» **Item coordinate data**

>>>

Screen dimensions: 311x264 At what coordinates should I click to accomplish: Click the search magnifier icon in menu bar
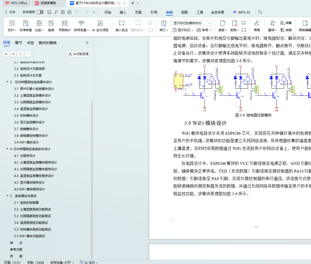coord(260,12)
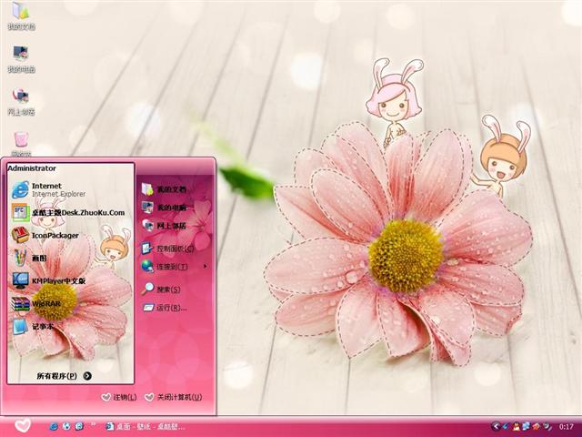582x437 pixels.
Task: Select the 网上邻居 desktop icon
Action: (20, 100)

<<<

» **Exercise directions**
Could you reproduce all the rows above word for word, leaving out the pictures?

» **Reply to the exercise**
Screen dimensions: 311x264 At what coordinates should I click to accomplish: Click the search magnifier icon in menu bar
coord(260,12)
582x437 pixels.
Task: Select the 网上邻居 desktop icon
Action: (20, 100)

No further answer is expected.